# [Interface element records]
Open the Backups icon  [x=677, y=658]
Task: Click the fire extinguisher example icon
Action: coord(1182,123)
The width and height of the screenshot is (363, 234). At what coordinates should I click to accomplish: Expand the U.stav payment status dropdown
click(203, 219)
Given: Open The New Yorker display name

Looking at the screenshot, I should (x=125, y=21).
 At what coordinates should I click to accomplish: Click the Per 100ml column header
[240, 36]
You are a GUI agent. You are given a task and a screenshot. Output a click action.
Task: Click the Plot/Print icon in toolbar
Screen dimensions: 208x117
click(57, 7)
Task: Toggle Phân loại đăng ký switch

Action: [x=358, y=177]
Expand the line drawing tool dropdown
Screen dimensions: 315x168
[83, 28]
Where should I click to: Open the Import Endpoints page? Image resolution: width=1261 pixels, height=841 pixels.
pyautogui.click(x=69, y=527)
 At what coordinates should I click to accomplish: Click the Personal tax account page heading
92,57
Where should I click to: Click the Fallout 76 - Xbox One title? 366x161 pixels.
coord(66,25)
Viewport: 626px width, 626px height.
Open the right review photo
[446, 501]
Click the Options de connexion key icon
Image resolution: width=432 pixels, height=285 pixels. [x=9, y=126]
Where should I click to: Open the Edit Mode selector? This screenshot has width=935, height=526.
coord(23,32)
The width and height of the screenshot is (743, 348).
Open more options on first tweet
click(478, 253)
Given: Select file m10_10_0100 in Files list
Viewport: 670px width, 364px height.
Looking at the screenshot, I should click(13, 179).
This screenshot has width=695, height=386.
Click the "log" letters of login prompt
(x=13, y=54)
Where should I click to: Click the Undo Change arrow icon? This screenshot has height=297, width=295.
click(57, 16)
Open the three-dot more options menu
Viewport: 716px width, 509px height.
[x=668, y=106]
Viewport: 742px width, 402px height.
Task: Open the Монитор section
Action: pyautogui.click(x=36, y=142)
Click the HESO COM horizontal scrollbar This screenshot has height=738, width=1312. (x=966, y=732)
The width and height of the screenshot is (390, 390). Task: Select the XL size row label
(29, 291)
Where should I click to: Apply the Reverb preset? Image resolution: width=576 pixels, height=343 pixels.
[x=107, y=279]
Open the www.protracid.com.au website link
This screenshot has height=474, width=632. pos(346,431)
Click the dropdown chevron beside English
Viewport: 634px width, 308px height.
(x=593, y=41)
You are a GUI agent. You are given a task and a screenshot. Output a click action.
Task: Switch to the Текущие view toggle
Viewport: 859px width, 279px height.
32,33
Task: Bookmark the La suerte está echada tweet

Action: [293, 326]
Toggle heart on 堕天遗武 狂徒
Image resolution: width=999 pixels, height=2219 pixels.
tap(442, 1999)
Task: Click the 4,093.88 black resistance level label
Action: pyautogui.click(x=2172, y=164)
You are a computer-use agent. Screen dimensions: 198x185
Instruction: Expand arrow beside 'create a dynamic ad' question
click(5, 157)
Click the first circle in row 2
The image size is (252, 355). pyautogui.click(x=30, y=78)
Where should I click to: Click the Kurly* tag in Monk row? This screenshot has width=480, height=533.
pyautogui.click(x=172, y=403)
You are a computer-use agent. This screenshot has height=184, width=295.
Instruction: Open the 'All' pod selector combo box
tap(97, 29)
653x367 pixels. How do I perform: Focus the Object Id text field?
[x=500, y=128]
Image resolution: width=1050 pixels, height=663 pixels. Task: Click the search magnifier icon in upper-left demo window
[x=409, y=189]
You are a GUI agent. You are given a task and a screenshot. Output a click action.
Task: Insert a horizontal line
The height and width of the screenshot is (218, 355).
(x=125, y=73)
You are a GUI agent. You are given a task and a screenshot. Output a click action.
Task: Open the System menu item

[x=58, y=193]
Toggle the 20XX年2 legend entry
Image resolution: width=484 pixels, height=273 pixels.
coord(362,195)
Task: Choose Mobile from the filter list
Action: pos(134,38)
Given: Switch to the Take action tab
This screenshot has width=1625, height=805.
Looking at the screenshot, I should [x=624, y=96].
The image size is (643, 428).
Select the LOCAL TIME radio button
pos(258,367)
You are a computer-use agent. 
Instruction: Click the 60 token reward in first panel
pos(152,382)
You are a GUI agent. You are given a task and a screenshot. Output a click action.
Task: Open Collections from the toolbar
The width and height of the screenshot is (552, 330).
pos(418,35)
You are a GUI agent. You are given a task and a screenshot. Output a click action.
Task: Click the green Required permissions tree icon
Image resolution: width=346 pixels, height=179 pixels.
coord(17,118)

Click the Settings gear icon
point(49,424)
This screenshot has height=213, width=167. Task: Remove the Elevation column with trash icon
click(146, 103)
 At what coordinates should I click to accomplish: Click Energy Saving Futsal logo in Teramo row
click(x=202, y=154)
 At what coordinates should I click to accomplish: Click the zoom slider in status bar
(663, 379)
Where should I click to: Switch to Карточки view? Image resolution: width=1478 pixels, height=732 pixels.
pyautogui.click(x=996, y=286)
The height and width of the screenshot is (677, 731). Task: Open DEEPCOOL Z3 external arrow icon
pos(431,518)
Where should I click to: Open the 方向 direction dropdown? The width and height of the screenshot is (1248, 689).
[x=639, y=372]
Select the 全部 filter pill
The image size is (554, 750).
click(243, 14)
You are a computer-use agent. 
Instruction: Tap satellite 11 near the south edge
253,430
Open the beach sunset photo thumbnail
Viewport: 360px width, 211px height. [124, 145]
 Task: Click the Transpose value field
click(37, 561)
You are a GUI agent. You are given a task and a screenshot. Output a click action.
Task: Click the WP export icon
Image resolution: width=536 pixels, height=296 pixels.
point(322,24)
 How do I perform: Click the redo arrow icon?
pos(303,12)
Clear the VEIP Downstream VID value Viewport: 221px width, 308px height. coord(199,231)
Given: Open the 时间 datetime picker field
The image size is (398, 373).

# [What you should do]
Render every line above as a JSON array of strings, one string per line, skipping blank lines.

# [Task output]
[
  "Open the Backups icon  [x=677, y=658]",
  "Task: Click the fire extinguisher example icon",
  "Action: coord(1182,123)",
  "The width and height of the screenshot is (363, 234). At what coordinates should I click to accomplish: Expand the U.stav payment status dropdown",
  "click(203, 219)",
  "Given: Open The New Yorker display name",
  "Looking at the screenshot, I should (x=125, y=21).",
  " At what coordinates should I click to accomplish: Click the Per 100ml column header",
  "[240, 36]",
  "You are a GUI agent. You are given a task and a screenshot. Output a click action.",
  "Task: Click the Plot/Print icon in toolbar",
  "Screen dimensions: 208x117",
  "click(57, 7)",
  "Task: Toggle Phân loại đăng ký switch",
  "Action: [x=358, y=177]",
  "Expand the line drawing tool dropdown",
  "Screen dimensions: 315x168",
  "[83, 28]",
  "Where should I click to: Open the Import Endpoints page? Image resolution: width=1261 pixels, height=841 pixels.",
  "pyautogui.click(x=69, y=527)",
  " At what coordinates should I click to accomplish: Click the Personal tax account page heading",
  "92,57",
  "Where should I click to: Click the Fallout 76 - Xbox One title? 366x161 pixels.",
  "coord(66,25)",
  "Viewport: 626px width, 626px height.",
  "Open the right review photo",
  "[446, 501]",
  "Click the Options de connexion key icon",
  "Image resolution: width=432 pixels, height=285 pixels. [x=9, y=126]",
  "Where should I click to: Open the Edit Mode selector? This screenshot has width=935, height=526.",
  "coord(23,32)",
  "The width and height of the screenshot is (743, 348).",
  "Open more options on first tweet",
  "click(478, 253)",
  "Given: Select file m10_10_0100 in Files list",
  "Viewport: 670px width, 364px height.",
  "Looking at the screenshot, I should click(13, 179).",
  "This screenshot has width=695, height=386.",
  "Click the \"log\" letters of login prompt",
  "(x=13, y=54)",
  "Where should I click to: Click the Undo Change arrow icon? This screenshot has height=297, width=295.",
  "click(57, 16)",
  "Open the three-dot more options menu",
  "Viewport: 716px width, 509px height.",
  "[x=668, y=106]",
  "Viewport: 742px width, 402px height.",
  "Task: Open the Монитор section",
  "Action: pyautogui.click(x=36, y=142)",
  "Click the HESO COM horizontal scrollbar This screenshot has height=738, width=1312. (x=966, y=732)",
  "The width and height of the screenshot is (390, 390). Task: Select the XL size row label",
  "(29, 291)",
  "Where should I click to: Apply the Reverb preset? Image resolution: width=576 pixels, height=343 pixels.",
  "[x=107, y=279]",
  "Open the www.protracid.com.au website link",
  "This screenshot has height=474, width=632. pos(346,431)",
  "Click the dropdown chevron beside English",
  "Viewport: 634px width, 308px height.",
  "(x=593, y=41)",
  "You are a GUI agent. You are given a task and a screenshot. Output a click action.",
  "Task: Switch to the Текущие view toggle",
  "Viewport: 859px width, 279px height.",
  "32,33",
  "Task: Bookmark the La suerte está echada tweet",
  "Action: [293, 326]",
  "Toggle heart on 堕天遗武 狂徒",
  "Image resolution: width=999 pixels, height=2219 pixels.",
  "tap(442, 1999)",
  "Task: Click the 4,093.88 black resistance level label",
  "Action: pyautogui.click(x=2172, y=164)",
  "You are a computer-use agent. Screen dimensions: 198x185",
  "Instruction: Expand arrow beside 'create a dynamic ad' question",
  "click(5, 157)",
  "Click the first circle in row 2",
  "The image size is (252, 355). pyautogui.click(x=30, y=78)",
  "Where should I click to: Click the Kurly* tag in Monk row? This screenshot has width=480, height=533.",
  "pyautogui.click(x=172, y=403)",
  "You are a computer-use agent. This screenshot has height=184, width=295.",
  "Instruction: Open the 'All' pod selector combo box",
  "tap(97, 29)",
  "653x367 pixels. How do I perform: Focus the Object Id text field?",
  "[x=500, y=128]",
  "Image resolution: width=1050 pixels, height=663 pixels. Task: Click the search magnifier icon in upper-left demo window",
  "[x=409, y=189]",
  "You are a GUI agent. You are given a task and a screenshot. Output a click action.",
  "Task: Insert a horizontal line",
  "The height and width of the screenshot is (218, 355).",
  "(x=125, y=73)",
  "You are a GUI agent. You are given a task and a screenshot. Output a click action.",
  "Task: Open the System menu item",
  "[x=58, y=193]",
  "Toggle the 20XX年2 legend entry",
  "Image resolution: width=484 pixels, height=273 pixels.",
  "coord(362,195)",
  "Task: Choose Mobile from the filter list",
  "Action: pos(134,38)",
  "Given: Switch to the Take action tab",
  "This screenshot has width=1625, height=805.",
  "Looking at the screenshot, I should [x=624, y=96].",
  "The image size is (643, 428).",
  "Select the LOCAL TIME radio button",
  "pos(258,367)",
  "You are a computer-use agent. ",
  "Instruction: Click the 60 token reward in first panel",
  "pos(152,382)",
  "You are a GUI agent. You are given a task and a screenshot. Output a click action.",
  "Task: Open Collections from the toolbar",
  "The width and height of the screenshot is (552, 330).",
  "pos(418,35)",
  "You are a GUI agent. You are given a task and a screenshot. Output a click action.",
  "Task: Click the green Required permissions tree icon",
  "Image resolution: width=346 pixels, height=179 pixels.",
  "coord(17,118)",
  "Click the Settings gear icon",
  "point(49,424)",
  "This screenshot has height=213, width=167. Task: Remove the Elevation column with trash icon",
  "click(146, 103)",
  " At what coordinates should I click to accomplish: Click Energy Saving Futsal logo in Teramo row",
  "click(x=202, y=154)",
  " At what coordinates should I click to accomplish: Click the zoom slider in status bar",
  "(663, 379)",
  "Where should I click to: Switch to Карточки view? Image resolution: width=1478 pixels, height=732 pixels.",
  "pyautogui.click(x=996, y=286)",
  "The height and width of the screenshot is (677, 731). Task: Open DEEPCOOL Z3 external arrow icon",
  "pos(431,518)",
  "Where should I click to: Open the 方向 direction dropdown? The width and height of the screenshot is (1248, 689).",
  "[x=639, y=372]",
  "Select the 全部 filter pill",
  "The image size is (554, 750).",
  "click(243, 14)",
  "You are a computer-use agent. ",
  "Instruction: Tap satellite 11 near the south edge",
  "253,430",
  "Open the beach sunset photo thumbnail",
  "Viewport: 360px width, 211px height. [124, 145]",
  " Task: Click the Transpose value field",
  "click(37, 561)",
  "You are a GUI agent. You are given a task and a screenshot. Output a click action.",
  "Task: Click the WP export icon",
  "Image resolution: width=536 pixels, height=296 pixels.",
  "point(322,24)",
  " How do I perform: Click the redo arrow icon?",
  "pos(303,12)",
  "Clear the VEIP Downstream VID value Viewport: 221px width, 308px height. coord(199,231)",
  "Given: Open the 时间 datetime picker field",
  "The image size is (398, 373)."
]